For many homebuyers, finding a 20 percent down payment for a new home is no easy feat. People who can't scrape together this money must pay Private Mortgage Insurance (PMI) until their home appreciates to an 80 percent loan-to-value ratio. At that point, they can refinance away the PMI.
But many homeowners opt for a simultaneous combination of first and second mortgage loans, which allows them to finance a portion of that 20 percent down payment. Called a "piggyback loan," it enables consumers to bypass PMI.
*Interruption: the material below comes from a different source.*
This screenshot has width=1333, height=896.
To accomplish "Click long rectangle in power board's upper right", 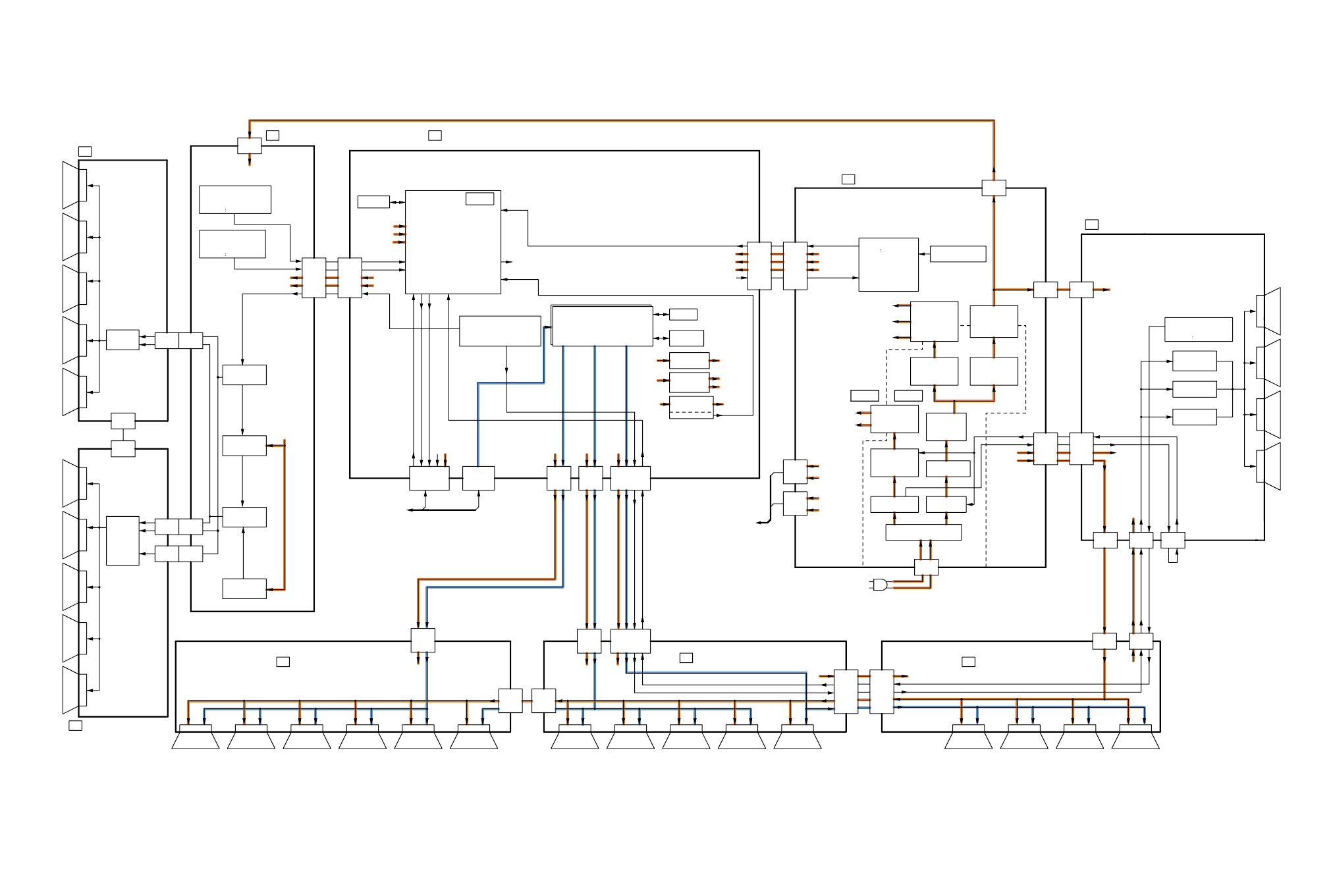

Which financing arrangement makes the most sense?
Consider the spread
If the rates between the first mortgage and the second mortgage are relatively close to each other, the piggyback maneuver makes dollars and sense. A second mortgage loan at a much higher interest rate means that you could be paying more for the mortgage than you'd pay for PMI.
A short 2nd mortgage term
If you opt for a home equity loan, you can sign on for a shorter term. You can then pay off this second mortgage more quickly than the first, and this arrangement could be beneficial. A second mortgage will probably be pricier, so you'll want to eliminate it as soon as possible.
High tax brackets? More deductions
The interest paid on both loans will be tax deductible. This is appealing to people in higher tax brackets who may be looking for additional ways to reduce their tax obligations to the IRS.
Check the closing costs
Keeping costs low is the key to a piggyback loan. Most second mortgages charge low, or no, closing fees. If the one you're considering includes high closing costs, it might price itself out of the picture.
Appreciate your home's appreciation
Take a good look at how quickly homes tend to appreciate in your targeted neighborhood, and do some number crunching. If it appears that your home will appreciate to the 80 percent loan-to-value ratio mark faster than you can pay off the second, this strategy might be a good choice.
Ultimately, your specific financial situation will dictate the best choice for you. The guidelines above should give you an idea if it's better to go with a piggyback, or PMI, on your next home loan.